- What the task requires: Copy the listing verbatim, starting at the line that contains "Open the date" and ending after the line that contains "click(1337, 47)".

- Records shown:
━━━━━━━━━━━━━━━━
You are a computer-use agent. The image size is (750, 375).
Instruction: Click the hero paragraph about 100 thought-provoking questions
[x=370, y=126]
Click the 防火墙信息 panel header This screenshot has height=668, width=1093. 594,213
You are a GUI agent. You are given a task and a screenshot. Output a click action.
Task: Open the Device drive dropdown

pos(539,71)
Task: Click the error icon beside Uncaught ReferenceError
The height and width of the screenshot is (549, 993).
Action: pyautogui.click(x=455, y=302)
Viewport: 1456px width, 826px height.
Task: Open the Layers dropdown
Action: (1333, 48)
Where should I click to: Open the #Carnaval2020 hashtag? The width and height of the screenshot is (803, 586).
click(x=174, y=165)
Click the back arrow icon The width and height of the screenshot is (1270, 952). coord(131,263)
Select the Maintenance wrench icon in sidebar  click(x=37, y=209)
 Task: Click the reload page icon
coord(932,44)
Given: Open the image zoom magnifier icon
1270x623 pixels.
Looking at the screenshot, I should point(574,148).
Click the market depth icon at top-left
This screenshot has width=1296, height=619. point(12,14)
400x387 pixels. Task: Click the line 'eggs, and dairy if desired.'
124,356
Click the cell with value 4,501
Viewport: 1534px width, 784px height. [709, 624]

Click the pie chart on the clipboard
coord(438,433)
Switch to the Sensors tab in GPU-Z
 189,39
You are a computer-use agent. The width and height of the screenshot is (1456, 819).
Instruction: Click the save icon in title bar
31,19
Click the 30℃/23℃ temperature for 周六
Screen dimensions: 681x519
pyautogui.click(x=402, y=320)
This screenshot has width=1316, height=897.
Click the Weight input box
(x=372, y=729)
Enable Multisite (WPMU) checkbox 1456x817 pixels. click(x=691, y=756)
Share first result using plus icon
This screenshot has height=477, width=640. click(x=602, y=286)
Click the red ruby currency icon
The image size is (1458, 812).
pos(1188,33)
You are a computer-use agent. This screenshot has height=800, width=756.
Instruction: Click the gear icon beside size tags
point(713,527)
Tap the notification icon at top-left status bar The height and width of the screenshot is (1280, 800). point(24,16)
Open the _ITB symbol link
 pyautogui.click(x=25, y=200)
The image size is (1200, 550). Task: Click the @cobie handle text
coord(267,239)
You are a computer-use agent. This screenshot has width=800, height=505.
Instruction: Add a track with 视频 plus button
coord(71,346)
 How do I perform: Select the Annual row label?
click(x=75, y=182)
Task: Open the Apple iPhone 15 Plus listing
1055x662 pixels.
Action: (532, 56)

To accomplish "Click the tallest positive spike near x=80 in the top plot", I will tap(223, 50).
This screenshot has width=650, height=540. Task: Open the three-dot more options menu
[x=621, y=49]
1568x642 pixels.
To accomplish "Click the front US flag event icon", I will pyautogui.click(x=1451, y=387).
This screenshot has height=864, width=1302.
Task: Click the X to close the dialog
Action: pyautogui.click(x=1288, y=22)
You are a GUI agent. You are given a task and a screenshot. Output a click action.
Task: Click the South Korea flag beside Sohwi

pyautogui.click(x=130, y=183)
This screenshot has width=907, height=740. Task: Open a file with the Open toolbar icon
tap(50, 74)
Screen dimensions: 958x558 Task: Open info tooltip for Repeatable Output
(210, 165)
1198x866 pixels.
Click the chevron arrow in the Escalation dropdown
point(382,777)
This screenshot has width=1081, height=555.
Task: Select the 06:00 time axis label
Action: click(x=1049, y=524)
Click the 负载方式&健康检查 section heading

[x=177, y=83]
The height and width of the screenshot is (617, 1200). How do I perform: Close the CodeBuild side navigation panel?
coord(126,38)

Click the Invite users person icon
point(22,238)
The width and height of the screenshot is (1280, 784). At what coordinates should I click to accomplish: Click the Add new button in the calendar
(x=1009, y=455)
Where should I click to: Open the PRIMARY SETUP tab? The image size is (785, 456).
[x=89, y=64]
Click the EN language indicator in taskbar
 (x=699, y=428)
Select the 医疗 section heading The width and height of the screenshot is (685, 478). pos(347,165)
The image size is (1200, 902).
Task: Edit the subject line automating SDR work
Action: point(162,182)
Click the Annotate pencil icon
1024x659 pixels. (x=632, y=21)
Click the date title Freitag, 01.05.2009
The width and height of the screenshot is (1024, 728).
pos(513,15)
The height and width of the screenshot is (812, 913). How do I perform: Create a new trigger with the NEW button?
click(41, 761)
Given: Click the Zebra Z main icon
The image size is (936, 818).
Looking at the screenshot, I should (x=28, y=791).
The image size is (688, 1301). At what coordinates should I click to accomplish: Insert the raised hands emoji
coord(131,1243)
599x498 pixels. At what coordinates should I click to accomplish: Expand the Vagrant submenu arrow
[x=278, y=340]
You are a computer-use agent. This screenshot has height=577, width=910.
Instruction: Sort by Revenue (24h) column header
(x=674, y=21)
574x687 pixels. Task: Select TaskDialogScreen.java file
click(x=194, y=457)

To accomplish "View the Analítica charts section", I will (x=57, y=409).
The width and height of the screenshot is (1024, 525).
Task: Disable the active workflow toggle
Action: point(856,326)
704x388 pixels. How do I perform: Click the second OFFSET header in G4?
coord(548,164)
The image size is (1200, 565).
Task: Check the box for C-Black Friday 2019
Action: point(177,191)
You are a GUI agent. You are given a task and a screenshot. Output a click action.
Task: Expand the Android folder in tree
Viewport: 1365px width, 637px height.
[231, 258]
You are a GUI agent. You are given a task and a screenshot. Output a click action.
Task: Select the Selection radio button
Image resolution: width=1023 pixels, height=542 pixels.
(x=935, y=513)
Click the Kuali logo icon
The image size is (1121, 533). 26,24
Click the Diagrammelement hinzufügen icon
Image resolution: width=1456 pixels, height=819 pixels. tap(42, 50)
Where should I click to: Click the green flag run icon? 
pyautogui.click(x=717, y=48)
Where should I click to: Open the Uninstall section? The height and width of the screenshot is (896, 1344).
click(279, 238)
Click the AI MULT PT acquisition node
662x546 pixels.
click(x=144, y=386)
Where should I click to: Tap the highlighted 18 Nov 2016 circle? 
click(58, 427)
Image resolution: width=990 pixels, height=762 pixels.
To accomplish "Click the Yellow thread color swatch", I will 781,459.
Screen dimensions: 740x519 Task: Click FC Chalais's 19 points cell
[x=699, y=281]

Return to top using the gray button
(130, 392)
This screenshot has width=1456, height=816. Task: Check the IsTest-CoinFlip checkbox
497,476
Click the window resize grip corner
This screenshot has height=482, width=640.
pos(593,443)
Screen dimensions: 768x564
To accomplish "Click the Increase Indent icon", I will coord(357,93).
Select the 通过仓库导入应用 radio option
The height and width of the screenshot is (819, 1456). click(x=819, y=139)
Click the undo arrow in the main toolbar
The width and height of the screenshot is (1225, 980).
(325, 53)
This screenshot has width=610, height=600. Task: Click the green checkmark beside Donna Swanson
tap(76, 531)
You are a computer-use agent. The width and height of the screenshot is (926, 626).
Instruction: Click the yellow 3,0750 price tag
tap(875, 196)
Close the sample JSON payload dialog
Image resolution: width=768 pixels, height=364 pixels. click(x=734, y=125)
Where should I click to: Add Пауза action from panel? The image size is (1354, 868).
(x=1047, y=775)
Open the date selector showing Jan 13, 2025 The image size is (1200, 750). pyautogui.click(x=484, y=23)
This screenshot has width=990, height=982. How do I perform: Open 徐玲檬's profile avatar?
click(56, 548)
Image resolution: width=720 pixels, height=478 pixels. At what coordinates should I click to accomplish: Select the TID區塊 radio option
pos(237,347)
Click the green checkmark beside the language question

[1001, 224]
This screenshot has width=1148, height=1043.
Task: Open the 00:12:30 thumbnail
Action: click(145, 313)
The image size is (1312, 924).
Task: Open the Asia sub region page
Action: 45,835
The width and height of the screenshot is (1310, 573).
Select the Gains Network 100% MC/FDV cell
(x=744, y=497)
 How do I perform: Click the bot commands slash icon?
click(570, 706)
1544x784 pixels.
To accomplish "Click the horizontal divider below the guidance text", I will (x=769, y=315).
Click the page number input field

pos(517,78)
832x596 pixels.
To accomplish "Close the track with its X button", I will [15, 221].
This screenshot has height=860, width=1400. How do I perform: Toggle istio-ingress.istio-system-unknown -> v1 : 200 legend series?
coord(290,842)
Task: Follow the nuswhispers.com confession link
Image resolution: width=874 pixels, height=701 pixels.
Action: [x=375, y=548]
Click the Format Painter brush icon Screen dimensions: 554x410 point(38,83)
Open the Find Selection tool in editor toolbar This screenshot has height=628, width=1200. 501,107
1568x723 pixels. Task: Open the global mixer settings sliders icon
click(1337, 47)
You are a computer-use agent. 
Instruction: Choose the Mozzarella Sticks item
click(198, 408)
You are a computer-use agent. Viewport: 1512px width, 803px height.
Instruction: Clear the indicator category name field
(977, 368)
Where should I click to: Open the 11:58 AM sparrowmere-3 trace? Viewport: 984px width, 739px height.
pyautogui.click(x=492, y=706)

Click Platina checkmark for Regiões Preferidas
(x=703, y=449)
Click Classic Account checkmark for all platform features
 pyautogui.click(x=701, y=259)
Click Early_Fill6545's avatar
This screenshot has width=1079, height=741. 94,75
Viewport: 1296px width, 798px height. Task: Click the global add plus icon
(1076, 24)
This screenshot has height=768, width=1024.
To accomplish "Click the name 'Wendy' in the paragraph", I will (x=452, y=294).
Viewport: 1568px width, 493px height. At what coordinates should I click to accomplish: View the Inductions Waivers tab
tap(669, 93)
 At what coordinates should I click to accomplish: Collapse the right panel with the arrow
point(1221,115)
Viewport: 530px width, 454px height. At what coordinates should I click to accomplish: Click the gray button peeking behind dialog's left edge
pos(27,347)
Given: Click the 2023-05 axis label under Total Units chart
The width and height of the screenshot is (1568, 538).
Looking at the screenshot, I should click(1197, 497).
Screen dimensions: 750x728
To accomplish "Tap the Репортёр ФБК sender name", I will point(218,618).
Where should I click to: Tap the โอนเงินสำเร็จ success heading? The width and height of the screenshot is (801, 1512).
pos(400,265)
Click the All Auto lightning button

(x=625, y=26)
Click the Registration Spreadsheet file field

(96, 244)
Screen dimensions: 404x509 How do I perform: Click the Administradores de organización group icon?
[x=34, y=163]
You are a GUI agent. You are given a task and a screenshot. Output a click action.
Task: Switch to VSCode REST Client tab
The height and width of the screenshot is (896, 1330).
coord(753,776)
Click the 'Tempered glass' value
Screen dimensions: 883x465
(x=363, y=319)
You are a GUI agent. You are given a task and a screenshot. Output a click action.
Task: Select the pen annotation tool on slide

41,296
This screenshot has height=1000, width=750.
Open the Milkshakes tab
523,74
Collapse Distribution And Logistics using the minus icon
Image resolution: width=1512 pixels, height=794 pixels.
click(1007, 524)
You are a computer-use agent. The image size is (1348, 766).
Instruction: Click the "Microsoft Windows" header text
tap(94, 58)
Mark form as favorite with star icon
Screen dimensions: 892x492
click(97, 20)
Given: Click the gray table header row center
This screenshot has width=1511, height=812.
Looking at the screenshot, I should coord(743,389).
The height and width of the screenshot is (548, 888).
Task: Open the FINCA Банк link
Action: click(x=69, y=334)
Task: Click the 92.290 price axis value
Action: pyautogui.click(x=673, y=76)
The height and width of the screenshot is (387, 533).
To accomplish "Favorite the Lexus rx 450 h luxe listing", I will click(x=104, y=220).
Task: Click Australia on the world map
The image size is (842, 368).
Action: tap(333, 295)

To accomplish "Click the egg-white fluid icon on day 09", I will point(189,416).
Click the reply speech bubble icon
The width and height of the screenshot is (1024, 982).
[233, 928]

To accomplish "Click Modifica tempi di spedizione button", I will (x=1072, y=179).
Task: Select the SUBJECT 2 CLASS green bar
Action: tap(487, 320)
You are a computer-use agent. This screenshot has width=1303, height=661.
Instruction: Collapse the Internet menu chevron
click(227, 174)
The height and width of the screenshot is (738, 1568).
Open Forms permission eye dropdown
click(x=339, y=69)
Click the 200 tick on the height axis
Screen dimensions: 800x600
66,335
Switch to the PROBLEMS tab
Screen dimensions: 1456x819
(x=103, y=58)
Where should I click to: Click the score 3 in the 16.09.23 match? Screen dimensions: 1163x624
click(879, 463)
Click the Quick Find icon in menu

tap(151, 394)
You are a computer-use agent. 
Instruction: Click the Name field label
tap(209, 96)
━━━━━━━━━━━━━━━━
- Solution:
Open the date selector showing Jan 13, 2025 The image size is (1200, 750). pyautogui.click(x=484, y=23)
This screenshot has width=990, height=982. How do I perform: Open 徐玲檬's profile avatar?
click(56, 548)
Image resolution: width=720 pixels, height=478 pixels. At what coordinates should I click to accomplish: Select the TID區塊 radio option
pos(237,347)
Click the green checkmark beside the language question

[1001, 224]
This screenshot has width=1148, height=1043.
Task: Open the 00:12:30 thumbnail
Action: click(145, 313)
The image size is (1312, 924).
Task: Open the Asia sub region page
Action: 45,835
The width and height of the screenshot is (1310, 573).
Select the Gains Network 100% MC/FDV cell
(x=744, y=497)
 How do I perform: Click the bot commands slash icon?
click(570, 706)
1544x784 pixels.
To accomplish "Click the horizontal divider below the guidance text", I will (x=769, y=315).
Click the page number input field

pos(517,78)
832x596 pixels.
To accomplish "Close the track with its X button", I will [15, 221].
This screenshot has height=860, width=1400. How do I perform: Toggle istio-ingress.istio-system-unknown -> v1 : 200 legend series?
coord(290,842)
Task: Follow the nuswhispers.com confession link
Image resolution: width=874 pixels, height=701 pixels.
Action: [x=375, y=548]
Click the Format Painter brush icon Screen dimensions: 554x410 point(38,83)
Open the Find Selection tool in editor toolbar This screenshot has height=628, width=1200. 501,107
1568x723 pixels. Task: Open the global mixer settings sliders icon
click(1337, 47)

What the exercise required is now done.